══ SUPPLIED DATA

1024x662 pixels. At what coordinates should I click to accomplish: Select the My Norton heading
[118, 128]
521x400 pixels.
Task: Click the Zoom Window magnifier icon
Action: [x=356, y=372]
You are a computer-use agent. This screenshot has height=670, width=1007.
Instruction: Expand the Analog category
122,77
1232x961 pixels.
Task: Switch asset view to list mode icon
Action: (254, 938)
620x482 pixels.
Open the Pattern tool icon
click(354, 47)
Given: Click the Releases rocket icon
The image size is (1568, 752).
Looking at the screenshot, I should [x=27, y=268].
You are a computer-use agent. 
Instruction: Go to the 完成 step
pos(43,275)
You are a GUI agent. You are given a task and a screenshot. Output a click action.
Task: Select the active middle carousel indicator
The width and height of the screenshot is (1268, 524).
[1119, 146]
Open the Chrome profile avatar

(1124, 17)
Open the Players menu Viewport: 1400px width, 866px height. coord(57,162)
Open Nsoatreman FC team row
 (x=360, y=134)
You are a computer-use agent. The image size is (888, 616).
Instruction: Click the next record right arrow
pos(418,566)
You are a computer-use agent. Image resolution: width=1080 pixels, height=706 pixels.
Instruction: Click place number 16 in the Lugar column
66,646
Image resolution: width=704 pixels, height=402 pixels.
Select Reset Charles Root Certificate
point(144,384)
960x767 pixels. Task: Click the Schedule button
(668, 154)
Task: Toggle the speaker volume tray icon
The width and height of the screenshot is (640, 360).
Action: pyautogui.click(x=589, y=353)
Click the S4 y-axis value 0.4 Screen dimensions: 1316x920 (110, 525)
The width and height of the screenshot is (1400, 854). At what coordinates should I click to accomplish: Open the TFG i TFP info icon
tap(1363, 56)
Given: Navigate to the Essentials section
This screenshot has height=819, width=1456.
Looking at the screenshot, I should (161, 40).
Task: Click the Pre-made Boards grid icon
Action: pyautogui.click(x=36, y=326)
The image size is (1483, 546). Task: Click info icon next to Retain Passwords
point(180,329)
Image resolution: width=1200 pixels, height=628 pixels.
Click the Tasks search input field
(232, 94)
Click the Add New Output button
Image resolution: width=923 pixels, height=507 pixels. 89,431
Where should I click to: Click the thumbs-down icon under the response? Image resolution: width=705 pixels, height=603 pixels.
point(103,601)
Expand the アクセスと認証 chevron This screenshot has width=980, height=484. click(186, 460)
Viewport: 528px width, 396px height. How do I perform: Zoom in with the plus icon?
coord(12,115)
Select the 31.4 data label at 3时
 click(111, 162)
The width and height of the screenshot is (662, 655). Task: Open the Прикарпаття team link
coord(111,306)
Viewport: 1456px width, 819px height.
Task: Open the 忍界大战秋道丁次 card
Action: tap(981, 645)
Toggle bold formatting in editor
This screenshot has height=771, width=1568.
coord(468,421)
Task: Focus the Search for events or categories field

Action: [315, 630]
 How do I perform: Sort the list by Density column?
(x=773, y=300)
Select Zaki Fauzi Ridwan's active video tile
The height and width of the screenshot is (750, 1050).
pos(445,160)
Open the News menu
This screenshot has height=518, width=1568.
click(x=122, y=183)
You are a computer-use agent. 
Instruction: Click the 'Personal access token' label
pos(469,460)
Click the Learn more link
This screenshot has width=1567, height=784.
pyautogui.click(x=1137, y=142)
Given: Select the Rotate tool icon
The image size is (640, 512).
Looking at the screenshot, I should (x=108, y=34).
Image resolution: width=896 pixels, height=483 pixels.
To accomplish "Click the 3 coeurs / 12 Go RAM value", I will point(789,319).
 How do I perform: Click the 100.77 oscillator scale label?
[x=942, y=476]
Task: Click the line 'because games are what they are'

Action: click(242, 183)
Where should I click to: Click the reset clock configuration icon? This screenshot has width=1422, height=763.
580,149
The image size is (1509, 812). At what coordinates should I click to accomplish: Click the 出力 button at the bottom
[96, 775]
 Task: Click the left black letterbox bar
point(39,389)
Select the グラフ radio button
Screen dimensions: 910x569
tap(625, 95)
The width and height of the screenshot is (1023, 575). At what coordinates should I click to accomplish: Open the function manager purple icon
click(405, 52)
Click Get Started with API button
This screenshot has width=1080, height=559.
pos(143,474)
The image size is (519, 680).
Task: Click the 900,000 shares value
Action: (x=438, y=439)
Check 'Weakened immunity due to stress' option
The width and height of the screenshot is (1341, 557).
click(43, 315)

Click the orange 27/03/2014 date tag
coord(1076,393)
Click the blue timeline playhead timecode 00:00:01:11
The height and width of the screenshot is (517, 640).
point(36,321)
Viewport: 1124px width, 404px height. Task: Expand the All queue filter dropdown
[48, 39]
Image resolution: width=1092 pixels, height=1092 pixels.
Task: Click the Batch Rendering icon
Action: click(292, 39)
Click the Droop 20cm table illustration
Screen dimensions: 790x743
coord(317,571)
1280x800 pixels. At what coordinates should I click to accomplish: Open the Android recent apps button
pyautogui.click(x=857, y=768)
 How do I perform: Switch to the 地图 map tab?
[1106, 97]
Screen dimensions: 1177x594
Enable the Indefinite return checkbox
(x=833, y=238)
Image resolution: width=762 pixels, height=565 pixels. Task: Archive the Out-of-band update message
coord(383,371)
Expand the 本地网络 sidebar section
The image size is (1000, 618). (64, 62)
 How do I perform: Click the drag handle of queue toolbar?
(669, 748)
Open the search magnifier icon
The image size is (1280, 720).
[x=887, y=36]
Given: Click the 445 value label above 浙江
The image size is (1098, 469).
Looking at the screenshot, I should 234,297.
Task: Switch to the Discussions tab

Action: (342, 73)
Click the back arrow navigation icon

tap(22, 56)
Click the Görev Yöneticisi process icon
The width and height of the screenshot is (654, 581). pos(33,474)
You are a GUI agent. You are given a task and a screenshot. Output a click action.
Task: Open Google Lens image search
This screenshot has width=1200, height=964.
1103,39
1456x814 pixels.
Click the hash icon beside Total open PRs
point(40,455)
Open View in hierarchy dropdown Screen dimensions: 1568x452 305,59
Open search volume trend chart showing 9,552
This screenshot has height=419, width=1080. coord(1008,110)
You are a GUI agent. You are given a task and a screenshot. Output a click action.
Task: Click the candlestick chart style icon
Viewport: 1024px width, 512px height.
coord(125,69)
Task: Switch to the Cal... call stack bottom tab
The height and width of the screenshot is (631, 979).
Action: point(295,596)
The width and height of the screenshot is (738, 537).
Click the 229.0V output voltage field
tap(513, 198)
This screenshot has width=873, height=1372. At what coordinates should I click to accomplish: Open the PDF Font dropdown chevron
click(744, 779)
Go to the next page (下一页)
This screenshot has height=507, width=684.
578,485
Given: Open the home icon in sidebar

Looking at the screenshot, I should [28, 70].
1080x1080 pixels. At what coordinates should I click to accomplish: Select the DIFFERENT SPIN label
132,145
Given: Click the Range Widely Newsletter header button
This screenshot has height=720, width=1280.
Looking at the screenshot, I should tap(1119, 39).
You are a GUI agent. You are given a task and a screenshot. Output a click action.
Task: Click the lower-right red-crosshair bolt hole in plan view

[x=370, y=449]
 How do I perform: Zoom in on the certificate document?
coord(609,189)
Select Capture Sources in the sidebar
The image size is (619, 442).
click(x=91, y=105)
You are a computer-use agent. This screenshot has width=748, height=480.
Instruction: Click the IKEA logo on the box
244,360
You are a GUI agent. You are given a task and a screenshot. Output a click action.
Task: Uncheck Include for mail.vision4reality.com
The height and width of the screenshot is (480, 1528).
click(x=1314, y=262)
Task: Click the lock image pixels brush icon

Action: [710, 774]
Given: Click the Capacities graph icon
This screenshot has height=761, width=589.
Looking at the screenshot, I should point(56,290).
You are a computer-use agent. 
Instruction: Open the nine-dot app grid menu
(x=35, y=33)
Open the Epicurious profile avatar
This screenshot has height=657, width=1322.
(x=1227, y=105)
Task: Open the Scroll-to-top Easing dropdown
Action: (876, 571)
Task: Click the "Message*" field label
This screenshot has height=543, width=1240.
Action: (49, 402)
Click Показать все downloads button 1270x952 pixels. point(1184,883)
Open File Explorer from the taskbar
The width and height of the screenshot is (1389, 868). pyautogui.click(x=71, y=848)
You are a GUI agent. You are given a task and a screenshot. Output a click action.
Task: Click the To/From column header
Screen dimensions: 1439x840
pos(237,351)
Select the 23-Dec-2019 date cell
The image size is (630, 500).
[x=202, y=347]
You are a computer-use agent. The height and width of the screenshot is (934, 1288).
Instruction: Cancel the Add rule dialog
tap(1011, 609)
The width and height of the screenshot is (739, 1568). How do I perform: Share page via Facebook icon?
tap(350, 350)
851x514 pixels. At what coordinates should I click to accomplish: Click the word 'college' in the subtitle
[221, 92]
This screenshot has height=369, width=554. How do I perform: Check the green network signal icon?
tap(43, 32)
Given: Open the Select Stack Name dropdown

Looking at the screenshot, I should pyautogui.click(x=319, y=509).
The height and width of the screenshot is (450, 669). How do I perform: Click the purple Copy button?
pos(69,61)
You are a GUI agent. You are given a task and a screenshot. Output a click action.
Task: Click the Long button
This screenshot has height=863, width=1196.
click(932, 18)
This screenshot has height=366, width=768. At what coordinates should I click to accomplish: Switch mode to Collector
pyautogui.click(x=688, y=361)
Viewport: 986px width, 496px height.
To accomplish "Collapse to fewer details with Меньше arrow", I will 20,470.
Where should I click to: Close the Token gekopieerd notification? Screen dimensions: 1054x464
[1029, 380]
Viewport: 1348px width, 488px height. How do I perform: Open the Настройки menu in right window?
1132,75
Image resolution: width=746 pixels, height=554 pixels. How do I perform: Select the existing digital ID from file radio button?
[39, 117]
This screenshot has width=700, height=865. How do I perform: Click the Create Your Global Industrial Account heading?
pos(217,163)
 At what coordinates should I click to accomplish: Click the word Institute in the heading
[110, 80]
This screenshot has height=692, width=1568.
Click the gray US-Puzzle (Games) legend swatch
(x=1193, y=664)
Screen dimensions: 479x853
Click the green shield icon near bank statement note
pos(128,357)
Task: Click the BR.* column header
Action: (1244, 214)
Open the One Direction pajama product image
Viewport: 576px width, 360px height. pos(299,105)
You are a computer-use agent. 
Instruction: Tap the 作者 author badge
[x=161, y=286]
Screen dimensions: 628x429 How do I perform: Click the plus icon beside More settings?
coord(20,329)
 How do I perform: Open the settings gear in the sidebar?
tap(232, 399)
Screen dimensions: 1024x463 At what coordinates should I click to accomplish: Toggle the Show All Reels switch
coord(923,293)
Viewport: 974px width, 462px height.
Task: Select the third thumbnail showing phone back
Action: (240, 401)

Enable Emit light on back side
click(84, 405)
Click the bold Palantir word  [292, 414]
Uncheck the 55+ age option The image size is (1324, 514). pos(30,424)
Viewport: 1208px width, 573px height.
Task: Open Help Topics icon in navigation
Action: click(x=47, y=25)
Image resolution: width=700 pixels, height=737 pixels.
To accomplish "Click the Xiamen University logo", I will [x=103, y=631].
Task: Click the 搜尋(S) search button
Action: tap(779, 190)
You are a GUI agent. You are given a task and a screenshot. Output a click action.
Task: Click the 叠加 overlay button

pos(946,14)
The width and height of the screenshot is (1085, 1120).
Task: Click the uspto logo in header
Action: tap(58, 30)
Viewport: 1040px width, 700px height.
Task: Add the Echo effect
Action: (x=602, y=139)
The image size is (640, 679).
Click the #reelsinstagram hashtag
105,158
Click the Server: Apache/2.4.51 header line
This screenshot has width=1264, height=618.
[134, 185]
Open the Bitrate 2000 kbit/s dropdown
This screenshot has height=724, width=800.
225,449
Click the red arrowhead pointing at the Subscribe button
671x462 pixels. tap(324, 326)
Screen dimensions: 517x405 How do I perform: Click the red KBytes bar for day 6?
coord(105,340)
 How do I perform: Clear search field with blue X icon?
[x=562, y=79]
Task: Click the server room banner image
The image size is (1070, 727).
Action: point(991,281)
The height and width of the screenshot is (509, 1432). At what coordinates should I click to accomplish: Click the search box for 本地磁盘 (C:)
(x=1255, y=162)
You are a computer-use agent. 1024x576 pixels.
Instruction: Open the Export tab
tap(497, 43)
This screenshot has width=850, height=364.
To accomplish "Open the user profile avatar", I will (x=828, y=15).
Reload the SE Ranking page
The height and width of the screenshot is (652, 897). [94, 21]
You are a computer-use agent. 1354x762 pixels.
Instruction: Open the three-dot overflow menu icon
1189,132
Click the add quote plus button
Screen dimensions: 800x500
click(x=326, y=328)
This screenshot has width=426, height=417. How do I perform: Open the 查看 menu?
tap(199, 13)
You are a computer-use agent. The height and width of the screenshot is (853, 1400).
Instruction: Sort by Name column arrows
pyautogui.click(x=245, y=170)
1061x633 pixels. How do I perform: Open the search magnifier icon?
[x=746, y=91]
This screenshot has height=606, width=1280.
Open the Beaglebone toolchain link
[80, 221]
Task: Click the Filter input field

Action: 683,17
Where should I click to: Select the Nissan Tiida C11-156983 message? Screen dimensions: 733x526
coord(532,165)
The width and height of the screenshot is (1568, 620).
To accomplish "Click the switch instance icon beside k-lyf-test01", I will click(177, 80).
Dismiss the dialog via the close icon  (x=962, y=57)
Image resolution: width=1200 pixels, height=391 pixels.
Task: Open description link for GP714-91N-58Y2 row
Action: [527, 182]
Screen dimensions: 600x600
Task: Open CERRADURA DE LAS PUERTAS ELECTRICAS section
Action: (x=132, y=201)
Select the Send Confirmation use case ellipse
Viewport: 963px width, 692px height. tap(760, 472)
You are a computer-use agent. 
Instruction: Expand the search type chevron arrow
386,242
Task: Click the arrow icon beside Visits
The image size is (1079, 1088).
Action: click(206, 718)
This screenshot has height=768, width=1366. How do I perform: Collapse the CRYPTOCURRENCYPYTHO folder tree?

════

# WORK INSTRUCTION:
Search the material above for the word "Collapse", then copy each line that holds it.

# RESPONSE TO THIS TASK:
To accomplish "Collapse to fewer details with Меньше arrow", I will 20,470.
This screenshot has height=768, width=1366. How do I perform: Collapse the CRYPTOCURRENCYPYTHO folder tree?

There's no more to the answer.